A diverse range of natural and man-made materials suitable for mid to high end, mainstream, and independent fashion companies have been chosen to showcase on the Future Fabrics Virtual Expo, which are selected according to our environmental criteria, quality, design, and innovation.
These fabrics demonstrate an ongoing commitment to improved performance across the supply chain, which includes fibre cultivation, and processing, spinning, weaving, knitting, bleaching, dyeing and finishing. All individual fabrics are provided with background information on how they have been produced with a reduced environmental impact. The materials address the following environmental principles which were established with the Centre for Sustainable Fashion, and in addition, ethical and local production, recycled materials, and entirely certified supply chains are taken into consideration.

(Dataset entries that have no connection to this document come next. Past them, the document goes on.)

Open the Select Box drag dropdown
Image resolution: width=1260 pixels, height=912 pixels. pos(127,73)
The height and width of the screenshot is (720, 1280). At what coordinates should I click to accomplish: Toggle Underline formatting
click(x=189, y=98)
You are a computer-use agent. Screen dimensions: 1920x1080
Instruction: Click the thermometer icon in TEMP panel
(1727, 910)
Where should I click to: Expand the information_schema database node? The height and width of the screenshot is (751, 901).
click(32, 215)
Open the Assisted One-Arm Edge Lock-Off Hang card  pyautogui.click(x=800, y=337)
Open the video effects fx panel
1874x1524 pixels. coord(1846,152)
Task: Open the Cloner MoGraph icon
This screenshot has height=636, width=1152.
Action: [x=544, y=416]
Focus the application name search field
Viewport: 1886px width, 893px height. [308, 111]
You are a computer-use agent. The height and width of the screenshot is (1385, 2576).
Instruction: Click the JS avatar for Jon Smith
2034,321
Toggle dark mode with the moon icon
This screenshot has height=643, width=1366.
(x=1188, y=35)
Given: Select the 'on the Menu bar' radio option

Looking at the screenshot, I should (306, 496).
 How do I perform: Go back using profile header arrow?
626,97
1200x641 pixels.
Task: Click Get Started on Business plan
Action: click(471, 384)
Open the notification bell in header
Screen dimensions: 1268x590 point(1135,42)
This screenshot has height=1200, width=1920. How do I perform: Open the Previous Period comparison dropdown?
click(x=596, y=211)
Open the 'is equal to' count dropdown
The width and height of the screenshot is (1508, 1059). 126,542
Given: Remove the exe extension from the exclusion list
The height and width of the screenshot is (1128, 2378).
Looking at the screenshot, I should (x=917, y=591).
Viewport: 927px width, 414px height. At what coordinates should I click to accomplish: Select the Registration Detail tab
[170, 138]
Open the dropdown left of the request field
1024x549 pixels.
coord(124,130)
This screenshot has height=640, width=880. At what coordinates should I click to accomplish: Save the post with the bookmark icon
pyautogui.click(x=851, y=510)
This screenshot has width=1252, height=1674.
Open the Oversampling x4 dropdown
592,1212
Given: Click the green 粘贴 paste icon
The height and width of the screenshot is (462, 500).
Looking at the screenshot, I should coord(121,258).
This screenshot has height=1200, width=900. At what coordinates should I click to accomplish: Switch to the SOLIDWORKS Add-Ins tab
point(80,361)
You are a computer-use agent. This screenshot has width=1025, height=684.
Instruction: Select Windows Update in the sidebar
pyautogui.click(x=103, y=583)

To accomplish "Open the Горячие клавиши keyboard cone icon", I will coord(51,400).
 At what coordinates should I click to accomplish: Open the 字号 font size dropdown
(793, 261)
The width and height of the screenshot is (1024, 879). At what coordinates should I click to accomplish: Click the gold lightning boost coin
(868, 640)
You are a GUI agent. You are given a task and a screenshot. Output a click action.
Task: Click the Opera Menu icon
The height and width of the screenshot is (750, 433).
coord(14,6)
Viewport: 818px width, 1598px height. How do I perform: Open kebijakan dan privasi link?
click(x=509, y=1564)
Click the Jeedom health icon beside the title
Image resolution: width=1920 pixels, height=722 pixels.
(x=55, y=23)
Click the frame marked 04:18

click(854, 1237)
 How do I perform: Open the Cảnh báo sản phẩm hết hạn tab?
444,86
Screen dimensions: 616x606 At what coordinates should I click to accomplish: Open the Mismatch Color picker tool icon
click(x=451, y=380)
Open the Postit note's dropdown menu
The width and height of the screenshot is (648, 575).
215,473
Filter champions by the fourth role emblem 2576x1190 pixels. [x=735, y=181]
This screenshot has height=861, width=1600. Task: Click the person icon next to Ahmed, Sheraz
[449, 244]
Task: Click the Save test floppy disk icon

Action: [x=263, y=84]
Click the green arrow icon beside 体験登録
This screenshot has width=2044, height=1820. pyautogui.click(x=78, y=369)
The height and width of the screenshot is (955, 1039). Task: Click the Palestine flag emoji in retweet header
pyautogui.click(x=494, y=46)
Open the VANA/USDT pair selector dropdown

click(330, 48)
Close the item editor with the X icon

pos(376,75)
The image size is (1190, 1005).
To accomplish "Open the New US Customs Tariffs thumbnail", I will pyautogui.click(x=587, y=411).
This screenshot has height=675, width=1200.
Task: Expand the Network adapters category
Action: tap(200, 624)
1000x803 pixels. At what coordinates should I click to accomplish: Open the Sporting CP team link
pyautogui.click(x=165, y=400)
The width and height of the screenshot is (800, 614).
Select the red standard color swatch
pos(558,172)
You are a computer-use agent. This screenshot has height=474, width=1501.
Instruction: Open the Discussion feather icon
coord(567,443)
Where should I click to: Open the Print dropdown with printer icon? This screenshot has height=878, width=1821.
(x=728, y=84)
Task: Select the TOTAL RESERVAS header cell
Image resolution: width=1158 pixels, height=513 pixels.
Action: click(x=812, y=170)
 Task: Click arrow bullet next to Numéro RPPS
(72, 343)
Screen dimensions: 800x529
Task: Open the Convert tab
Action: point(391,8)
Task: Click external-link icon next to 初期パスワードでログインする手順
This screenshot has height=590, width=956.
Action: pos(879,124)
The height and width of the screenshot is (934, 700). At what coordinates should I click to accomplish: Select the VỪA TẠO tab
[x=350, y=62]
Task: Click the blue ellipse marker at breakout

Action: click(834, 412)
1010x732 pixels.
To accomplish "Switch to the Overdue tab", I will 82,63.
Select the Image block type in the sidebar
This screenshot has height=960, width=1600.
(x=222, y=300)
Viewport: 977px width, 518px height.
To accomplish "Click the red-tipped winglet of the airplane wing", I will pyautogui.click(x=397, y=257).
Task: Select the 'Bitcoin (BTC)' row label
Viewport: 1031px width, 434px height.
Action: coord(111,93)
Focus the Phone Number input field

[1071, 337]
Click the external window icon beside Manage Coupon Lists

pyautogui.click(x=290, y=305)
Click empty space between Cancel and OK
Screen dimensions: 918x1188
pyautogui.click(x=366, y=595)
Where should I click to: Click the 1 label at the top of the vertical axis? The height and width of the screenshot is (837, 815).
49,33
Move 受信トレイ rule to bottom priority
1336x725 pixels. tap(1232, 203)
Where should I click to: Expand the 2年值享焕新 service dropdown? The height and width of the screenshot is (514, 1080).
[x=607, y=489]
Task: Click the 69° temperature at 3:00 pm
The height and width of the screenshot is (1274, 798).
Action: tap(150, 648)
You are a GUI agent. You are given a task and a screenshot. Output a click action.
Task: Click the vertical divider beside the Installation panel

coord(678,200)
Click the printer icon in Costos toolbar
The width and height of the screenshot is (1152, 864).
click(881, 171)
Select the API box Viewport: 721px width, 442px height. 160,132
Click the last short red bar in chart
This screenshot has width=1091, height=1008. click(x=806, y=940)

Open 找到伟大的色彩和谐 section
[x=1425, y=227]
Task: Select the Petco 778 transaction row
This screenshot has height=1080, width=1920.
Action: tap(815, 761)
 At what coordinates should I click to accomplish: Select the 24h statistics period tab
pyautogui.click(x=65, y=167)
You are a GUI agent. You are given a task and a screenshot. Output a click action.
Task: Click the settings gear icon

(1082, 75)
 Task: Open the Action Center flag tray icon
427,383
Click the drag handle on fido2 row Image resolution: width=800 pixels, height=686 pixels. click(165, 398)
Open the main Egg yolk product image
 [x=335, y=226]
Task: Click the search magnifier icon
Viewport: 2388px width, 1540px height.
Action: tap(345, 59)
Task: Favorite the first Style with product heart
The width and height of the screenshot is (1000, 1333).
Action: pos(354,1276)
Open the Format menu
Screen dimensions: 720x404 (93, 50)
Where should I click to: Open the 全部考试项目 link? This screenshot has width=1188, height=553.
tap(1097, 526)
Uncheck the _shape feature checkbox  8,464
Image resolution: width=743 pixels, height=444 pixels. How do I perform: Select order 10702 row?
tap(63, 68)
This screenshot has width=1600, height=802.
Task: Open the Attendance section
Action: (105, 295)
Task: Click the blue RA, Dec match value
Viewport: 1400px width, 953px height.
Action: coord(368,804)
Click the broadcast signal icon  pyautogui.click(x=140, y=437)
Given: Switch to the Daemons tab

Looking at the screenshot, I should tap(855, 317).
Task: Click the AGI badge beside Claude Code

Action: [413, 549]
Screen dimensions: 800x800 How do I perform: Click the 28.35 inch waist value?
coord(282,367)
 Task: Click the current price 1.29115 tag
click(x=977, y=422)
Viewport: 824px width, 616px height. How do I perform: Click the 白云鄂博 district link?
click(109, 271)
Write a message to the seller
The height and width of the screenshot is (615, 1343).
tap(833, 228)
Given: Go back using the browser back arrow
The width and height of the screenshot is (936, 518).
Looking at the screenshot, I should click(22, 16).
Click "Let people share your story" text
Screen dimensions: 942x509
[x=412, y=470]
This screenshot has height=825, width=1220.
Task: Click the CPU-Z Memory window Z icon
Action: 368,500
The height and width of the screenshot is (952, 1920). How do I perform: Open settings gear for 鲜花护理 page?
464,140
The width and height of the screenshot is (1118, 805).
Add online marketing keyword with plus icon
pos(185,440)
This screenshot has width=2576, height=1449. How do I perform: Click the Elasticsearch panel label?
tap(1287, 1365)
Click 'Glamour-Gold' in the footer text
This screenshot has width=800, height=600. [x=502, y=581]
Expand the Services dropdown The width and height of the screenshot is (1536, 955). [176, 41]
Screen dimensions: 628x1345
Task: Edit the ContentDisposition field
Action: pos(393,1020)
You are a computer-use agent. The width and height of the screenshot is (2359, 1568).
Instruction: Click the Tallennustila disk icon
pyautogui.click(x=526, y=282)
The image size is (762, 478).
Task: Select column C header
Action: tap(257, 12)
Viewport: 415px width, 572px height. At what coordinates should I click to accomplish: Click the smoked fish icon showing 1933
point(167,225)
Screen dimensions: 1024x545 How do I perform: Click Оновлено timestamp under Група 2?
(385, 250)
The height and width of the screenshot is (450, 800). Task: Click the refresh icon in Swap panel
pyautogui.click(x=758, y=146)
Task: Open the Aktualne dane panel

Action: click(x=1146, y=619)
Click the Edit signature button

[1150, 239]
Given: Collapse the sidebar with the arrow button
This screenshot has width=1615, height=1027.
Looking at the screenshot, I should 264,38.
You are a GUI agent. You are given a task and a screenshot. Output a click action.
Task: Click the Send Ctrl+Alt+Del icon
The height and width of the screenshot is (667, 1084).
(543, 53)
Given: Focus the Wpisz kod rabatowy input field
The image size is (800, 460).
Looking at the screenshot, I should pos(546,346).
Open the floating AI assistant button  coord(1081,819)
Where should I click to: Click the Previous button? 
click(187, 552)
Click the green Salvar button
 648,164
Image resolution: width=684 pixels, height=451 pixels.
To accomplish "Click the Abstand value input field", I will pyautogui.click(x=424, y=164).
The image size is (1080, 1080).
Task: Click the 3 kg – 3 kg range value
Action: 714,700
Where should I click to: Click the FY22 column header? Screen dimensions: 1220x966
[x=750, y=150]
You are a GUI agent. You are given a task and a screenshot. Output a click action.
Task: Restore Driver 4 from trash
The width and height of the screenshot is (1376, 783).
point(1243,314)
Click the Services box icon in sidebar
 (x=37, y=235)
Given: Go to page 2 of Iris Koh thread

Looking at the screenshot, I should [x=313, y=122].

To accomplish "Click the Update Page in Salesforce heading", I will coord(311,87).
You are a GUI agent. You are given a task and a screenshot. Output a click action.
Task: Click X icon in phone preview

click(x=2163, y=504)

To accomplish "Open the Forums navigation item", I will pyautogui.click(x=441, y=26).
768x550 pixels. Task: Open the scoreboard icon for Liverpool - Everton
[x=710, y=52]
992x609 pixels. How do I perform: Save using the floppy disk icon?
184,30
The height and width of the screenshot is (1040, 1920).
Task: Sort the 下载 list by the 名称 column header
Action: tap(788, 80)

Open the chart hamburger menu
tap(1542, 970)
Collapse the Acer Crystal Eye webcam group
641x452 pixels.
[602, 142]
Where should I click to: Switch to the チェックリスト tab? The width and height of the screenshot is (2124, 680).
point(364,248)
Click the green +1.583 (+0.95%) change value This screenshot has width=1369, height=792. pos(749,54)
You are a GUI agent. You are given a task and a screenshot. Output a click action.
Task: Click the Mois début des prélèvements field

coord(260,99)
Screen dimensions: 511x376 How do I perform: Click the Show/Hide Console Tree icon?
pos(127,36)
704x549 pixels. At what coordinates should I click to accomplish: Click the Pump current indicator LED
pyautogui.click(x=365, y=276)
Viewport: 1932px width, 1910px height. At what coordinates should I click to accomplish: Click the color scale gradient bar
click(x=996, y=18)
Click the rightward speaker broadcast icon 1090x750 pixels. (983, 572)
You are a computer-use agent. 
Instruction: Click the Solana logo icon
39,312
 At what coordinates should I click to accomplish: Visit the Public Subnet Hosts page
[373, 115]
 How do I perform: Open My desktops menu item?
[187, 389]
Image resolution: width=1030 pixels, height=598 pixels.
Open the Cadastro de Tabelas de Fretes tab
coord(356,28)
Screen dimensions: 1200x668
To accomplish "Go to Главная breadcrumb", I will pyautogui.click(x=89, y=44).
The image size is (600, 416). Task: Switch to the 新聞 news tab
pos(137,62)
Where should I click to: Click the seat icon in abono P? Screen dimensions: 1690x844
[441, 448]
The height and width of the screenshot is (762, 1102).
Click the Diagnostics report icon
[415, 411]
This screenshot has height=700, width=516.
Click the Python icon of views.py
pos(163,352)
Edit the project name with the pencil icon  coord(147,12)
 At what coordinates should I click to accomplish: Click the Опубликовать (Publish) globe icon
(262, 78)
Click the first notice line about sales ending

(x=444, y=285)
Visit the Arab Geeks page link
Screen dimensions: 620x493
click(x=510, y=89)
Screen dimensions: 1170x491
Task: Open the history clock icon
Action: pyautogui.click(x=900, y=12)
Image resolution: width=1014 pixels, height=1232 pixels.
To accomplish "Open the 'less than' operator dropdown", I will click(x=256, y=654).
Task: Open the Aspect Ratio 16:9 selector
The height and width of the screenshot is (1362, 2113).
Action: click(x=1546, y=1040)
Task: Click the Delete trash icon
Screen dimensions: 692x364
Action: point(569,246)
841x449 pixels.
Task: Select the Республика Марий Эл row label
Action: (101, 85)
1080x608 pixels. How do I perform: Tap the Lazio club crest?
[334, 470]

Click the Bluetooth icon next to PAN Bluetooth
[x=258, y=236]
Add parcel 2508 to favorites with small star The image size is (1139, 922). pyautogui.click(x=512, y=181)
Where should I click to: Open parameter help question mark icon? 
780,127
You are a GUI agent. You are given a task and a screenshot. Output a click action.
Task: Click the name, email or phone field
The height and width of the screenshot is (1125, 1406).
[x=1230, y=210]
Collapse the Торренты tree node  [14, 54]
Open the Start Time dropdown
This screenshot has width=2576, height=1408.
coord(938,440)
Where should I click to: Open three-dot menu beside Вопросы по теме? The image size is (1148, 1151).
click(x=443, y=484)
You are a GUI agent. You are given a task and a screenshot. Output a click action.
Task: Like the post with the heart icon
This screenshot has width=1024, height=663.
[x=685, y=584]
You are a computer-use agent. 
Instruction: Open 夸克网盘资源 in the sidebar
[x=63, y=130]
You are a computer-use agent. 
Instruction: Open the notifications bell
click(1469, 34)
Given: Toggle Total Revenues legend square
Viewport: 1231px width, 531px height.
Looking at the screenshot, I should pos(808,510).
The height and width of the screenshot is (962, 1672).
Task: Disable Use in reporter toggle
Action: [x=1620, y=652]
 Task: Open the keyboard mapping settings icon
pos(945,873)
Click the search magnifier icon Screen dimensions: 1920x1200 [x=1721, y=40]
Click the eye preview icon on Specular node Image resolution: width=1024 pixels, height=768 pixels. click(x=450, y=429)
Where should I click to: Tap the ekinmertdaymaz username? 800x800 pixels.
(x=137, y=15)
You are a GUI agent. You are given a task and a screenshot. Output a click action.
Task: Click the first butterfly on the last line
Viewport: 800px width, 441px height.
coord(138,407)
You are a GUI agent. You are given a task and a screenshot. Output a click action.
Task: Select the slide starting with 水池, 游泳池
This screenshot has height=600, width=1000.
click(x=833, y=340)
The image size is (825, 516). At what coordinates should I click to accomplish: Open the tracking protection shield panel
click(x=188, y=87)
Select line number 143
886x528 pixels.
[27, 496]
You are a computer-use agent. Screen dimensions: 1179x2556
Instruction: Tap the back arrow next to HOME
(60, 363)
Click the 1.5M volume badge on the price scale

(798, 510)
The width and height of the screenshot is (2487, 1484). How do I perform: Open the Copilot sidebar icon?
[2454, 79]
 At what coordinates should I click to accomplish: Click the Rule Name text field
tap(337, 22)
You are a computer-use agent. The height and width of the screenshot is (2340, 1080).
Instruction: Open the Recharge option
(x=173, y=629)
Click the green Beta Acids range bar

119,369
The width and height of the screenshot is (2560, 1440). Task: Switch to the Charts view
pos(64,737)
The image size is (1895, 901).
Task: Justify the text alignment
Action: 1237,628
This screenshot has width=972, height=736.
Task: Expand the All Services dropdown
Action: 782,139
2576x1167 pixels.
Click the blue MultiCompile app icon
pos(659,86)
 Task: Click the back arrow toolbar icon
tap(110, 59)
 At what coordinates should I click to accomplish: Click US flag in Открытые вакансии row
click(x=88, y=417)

The Sustainable Angle’s Sustainability Criteria
Water – The reduction of water use and wastage across the textile supply chain, the treatment and filtering of effluent and waste water, and use of exemplary wet processing methods.
Waste – The utilization of identifiable waste streams for textile production and the reduction and recycling of solid waste throughout the textile supply chain.
Energy – Reducing the carbon impact across the textile supply chain, use of renewable energy, and employing production methods that reduce reliance of petrochemicals.
Biodiversity – The preservation and promotion of biodiversity, with an emphasis on diversification in textile fibres; moving away from a global dependence on raw materials that utilise unsustainable agricultural practices or result in the depletion of finite natural resources.
Since sourcing textiles is often the first step in the designer’s creative journey it is a crucial starting point for a more conscious and responsible approach, which should extend eventually to the whole supply chain for the creation of responsible fashion products.